* [Extract]:
┌──

What I knew about the Purity movement: it was big in the 90s and lately some of its early proponents had been renouncing it and leaving evangelicalism altogether. Advocates of extreme abstinence believe women should be subservient to fathers and then husbands. Purity also extends to vanquishing impure thoughts. The movement promotes shame and sexual ignorance, especially among young women, although men are also supposed to remain virgins until they marry. Children raised in this culture tend to wrestle with shame and guilt and often have difficulty maintaining healthy adult relationships.

But this couple’s interpretation of purity included everything except penis in vagina intercourse. I couldn’t help but think of the song “Fuck me in the ass for Jesus.”

The plaintiff said at first she didn’t want to bring charges but later decided she wanted to prevent this from happening to other women the defendant might date.

└──

* [Supplied records]:
┌──

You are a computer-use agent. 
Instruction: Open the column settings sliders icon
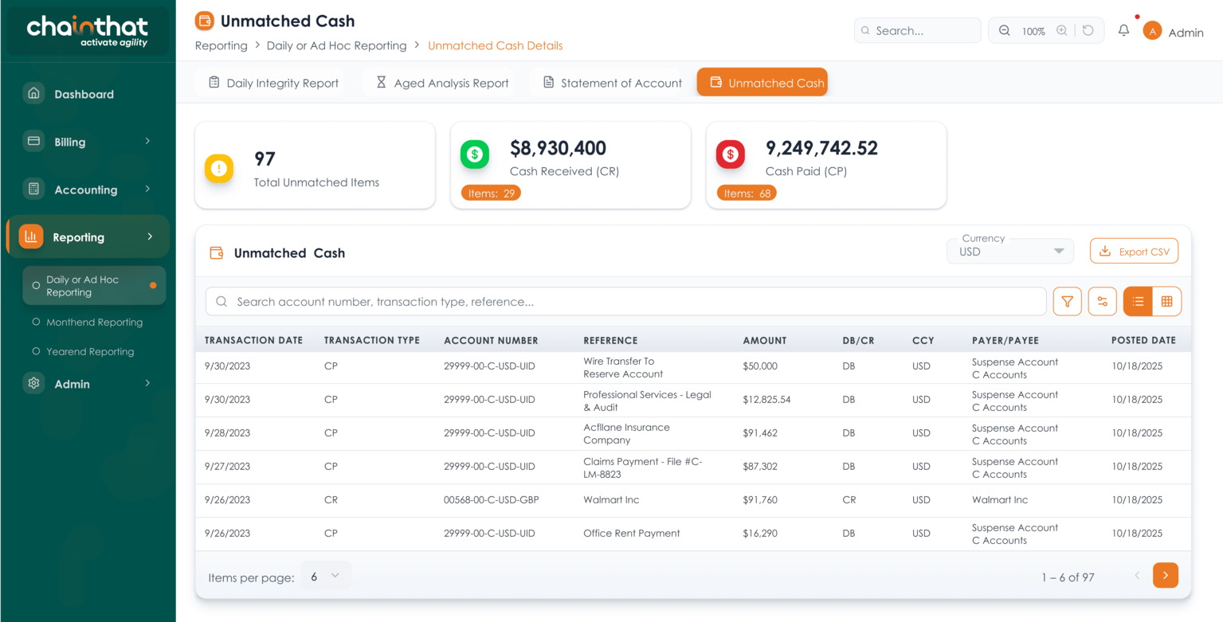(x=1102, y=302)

└──
┌──

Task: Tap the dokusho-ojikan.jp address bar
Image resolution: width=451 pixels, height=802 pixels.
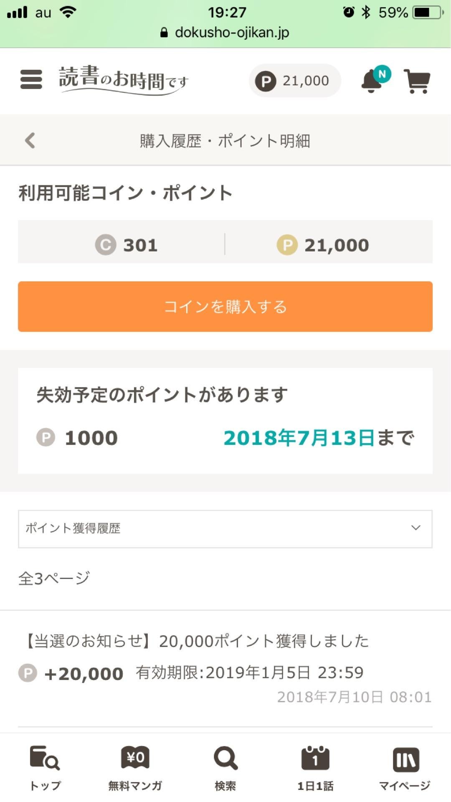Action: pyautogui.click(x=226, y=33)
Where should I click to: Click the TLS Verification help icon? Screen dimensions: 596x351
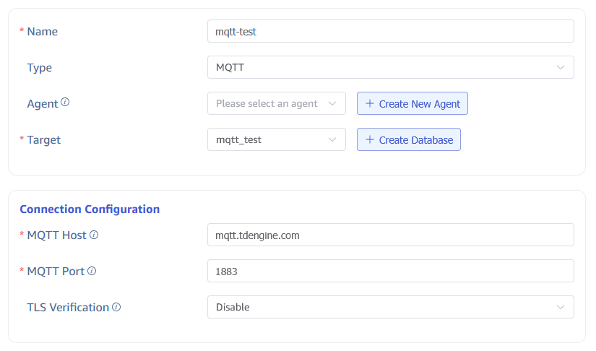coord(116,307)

└──

* [About this task]:
Copy the passage on the Purity movement, starting at the words "What I knew" and stopping after "healthy adult relationships.", and swap each "shame" for "embarrassment". The data above are separate material, unrelated to the passage on the Purity movement.

* [Exercise response]:
What I knew about the Purity movement: it was big in the 90s and lately some of its early proponents had been renouncing it and leaving evangelicalism altogether. Advocates of extreme abstinence believe women should be subservient to fathers and then husbands. Purity also extends to vanquishing impure thoughts. The movement promotes embarrassment and sexual ignorance, especially among young women, although men are also supposed to remain virgins until they marry. Children raised in this culture tend to wrestle with embarrassment and guilt and often have difficulty maintaining healthy adult relationships.